Pull out every line in the records that contains the word "should". Case counts.

- [RECORDS PROVIDED]:
::::

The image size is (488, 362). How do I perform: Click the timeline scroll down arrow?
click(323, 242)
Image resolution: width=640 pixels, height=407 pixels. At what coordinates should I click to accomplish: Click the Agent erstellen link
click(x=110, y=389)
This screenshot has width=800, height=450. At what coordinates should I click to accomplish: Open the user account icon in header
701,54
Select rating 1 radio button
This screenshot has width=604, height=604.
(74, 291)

::::

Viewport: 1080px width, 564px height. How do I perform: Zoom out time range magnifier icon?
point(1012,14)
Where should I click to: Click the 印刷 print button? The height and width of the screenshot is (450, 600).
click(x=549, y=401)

::::

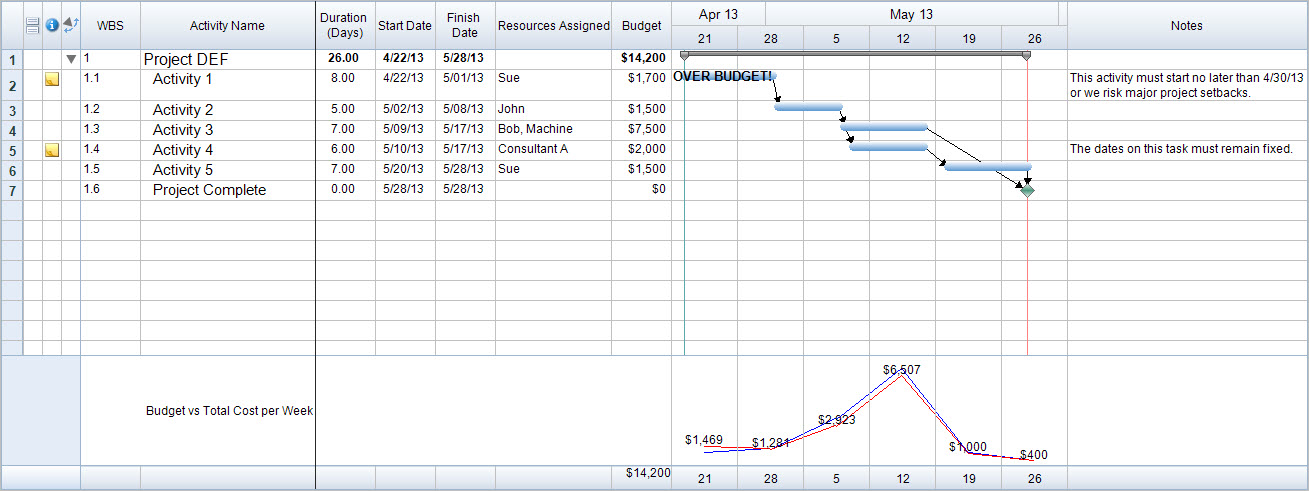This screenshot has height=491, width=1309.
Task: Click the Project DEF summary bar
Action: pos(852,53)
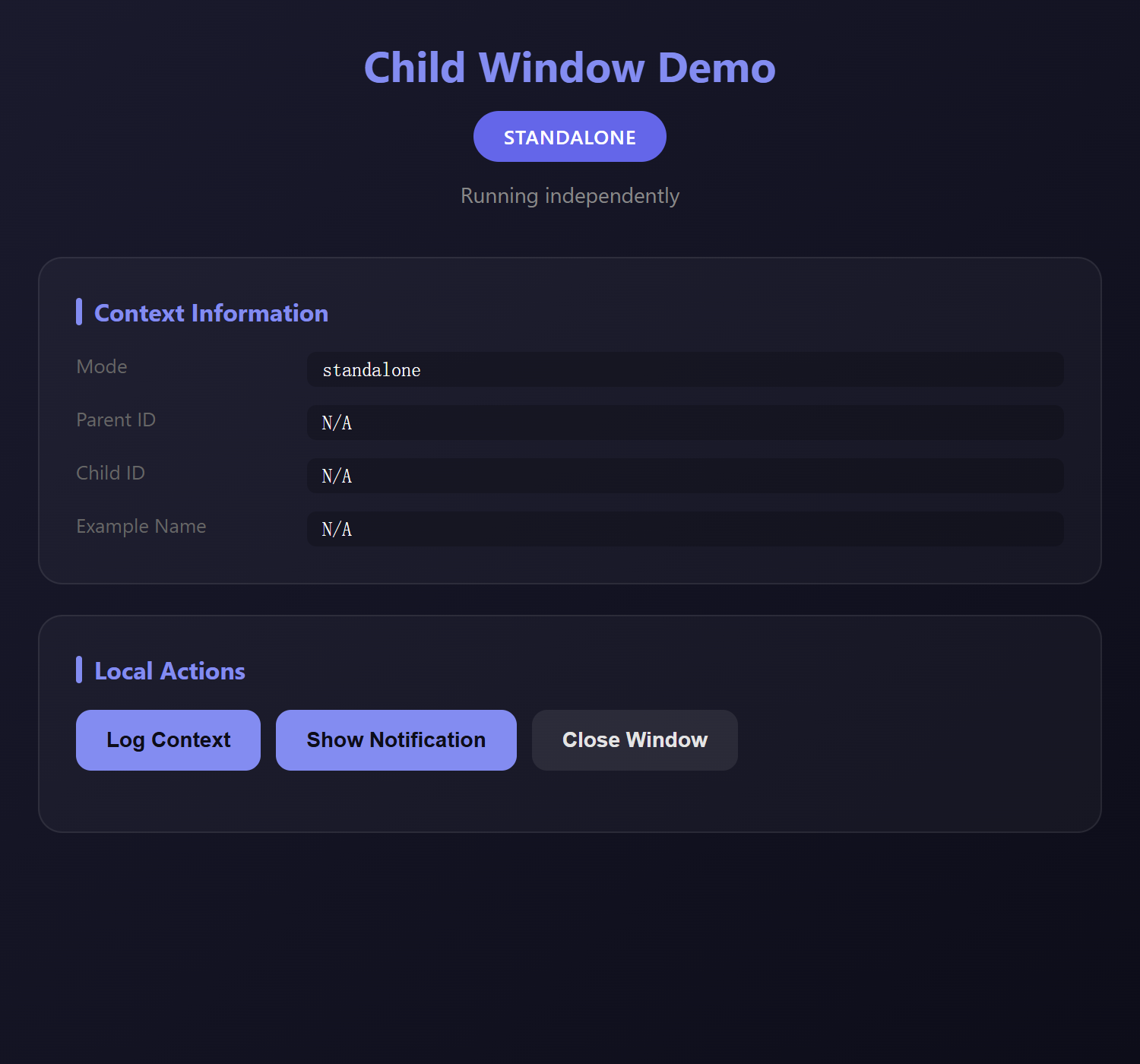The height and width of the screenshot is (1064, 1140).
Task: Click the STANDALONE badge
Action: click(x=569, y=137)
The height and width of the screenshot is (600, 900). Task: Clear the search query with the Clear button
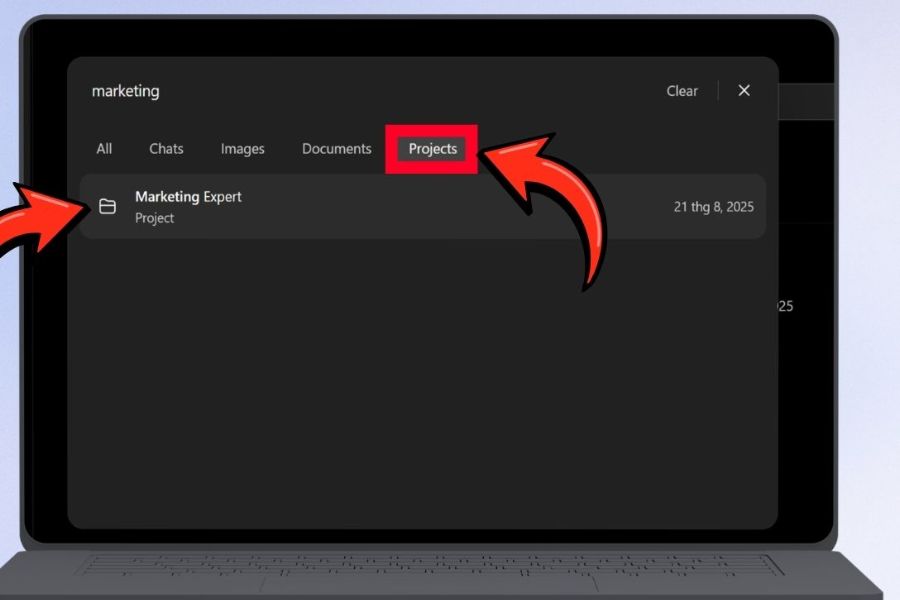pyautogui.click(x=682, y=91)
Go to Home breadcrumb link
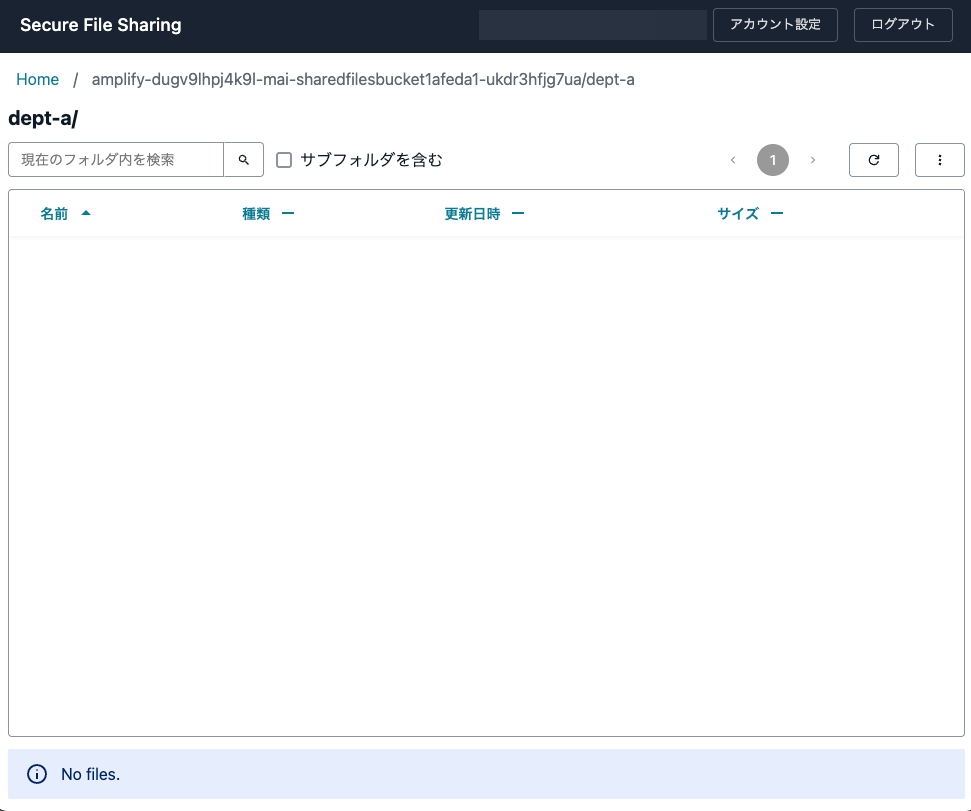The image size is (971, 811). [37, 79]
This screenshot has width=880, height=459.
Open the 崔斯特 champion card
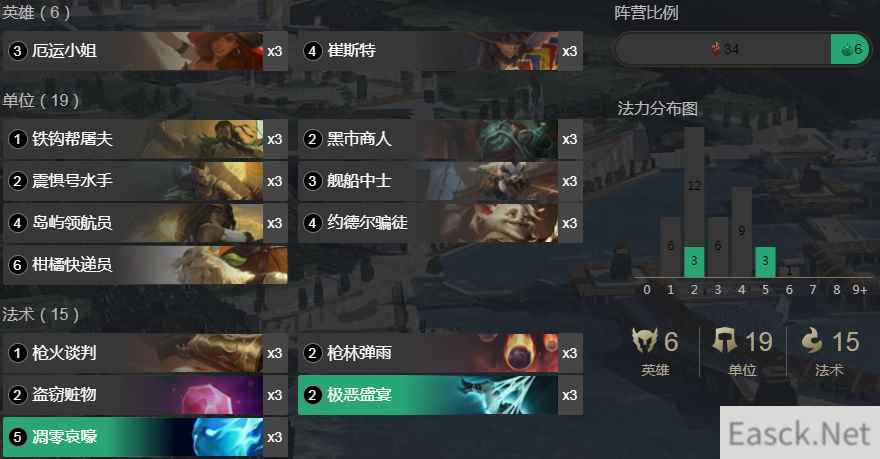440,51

::::

- [SOLUTION]:
Image resolution: width=640 pixels, height=407 pixels. At what coordinates should I click to accomplish: Click the Agent erstellen link
This screenshot has width=800, height=450. At what coordinates should I click to accomplish: Open the user account icon in header
Where should I click to: Click the 印刷 print button? The height and width of the screenshot is (450, 600).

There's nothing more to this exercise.